Sapete cosa fa una casa produttrice quando non ha molta voglia di progettare da zero un veicolo ed ha un accordo favorevole con un marchio per produrre una vettura pressoché identica con un nome diverso? Semplice, si lancia in un classico re-branding. Questa pratica nata in tempi nemmeno troppo moderni consiste essenzialmente nel cambiare nome ad una vettura apponendo sul cofano il badge di un altro marchio.
A differenza del plagio che è tutto un altro paio di maniche, il re-branding è una pratica legale e molto usata da tutti i marchi automobilistici. Esempi recenti includono la Opel Vectra, divenuta Vauxhall Vectra nel Regno Unito e la nuova Mitsubishi Colt, essenzialmente un re-branding con un muso diverso della famosa Renault Clio. Anche in Italia abbiamo visto tanti esempi di questo tipo, comunque.

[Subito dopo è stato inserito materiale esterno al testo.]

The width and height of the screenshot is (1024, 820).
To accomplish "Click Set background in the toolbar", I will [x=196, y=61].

Un marchio che ha fatto largo uso di re-branding è Lancia che negli ultimi anni, ha proposto tante vetture non proprio fantasiose. L’esempio più famoso è la Lancia Flavia HF – in foto – basata sulla scialba Chrysler 200, un vero flop commerciale nel nostro paese. Ma che dire della meno celebre Lancia Musa, praticamente una Fiat Idea con una griglia frontale diversa? E sono solo due esempi su molti che potremmo fare.
Succede l’inverso
Parlando sempre di esempi recenti come dimenticare la Fiat Freemont? Il possente crossover familiare della casa italiana molto adatto alle famiglie è in realtà una Dodge Journey con un altro marchio, vettura la cui licenza è stata acquisita da Fiat grazie ai vantaggiosi accordi con la FCA. Ma passiamo a qualche esempio storico, dato che il fenomeno come abbiamo accennato è molto antico.

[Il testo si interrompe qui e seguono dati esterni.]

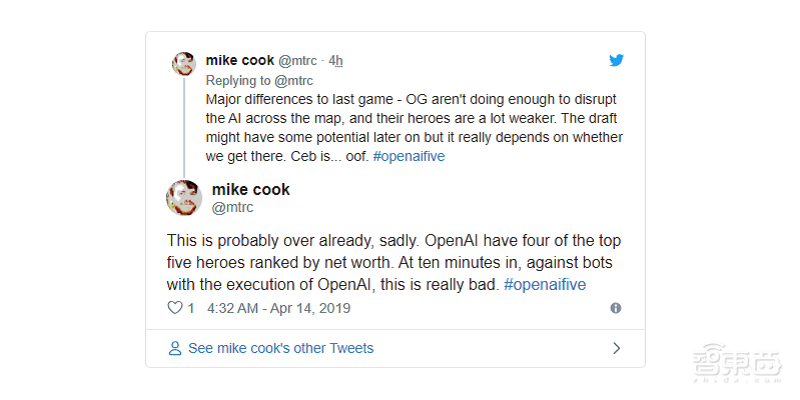Click the large mike cook profile avatar
The width and height of the screenshot is (800, 400).
point(184,198)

L’automobile con meno successo mai “vittima” di re-branding è certamente la Nissan Cherry che tra il 1983 ed il 1987 venne prodotta in Italia con il marchio del Biscione ed il nome di Alfa Romeo Arna. La vettura ha una pessima reputazione principalmente perché non era all’altezza degli standard qualitativi del marchio. Andò meglio alla Mini Cooper, prodotta su licenza da un marchio italiano come Innocenti Mini negli anni sessanta.
Per finire, in un paio di casi è successo il contrario, con vetture italiane vendute con altri marchi. Ricordiamo tra i casi più assurdi la Saab 600, una Lancia Delta con un altro marchio che non ebbe affatto successo in Scandinavia, la FNM JK2000, essenzialmente una berlina Alfa Romeo 2300 venduta in Brasile e il Ram 700, una Fiat Strada del 2021 con il logo dell’ariete impresso sul suo cofano.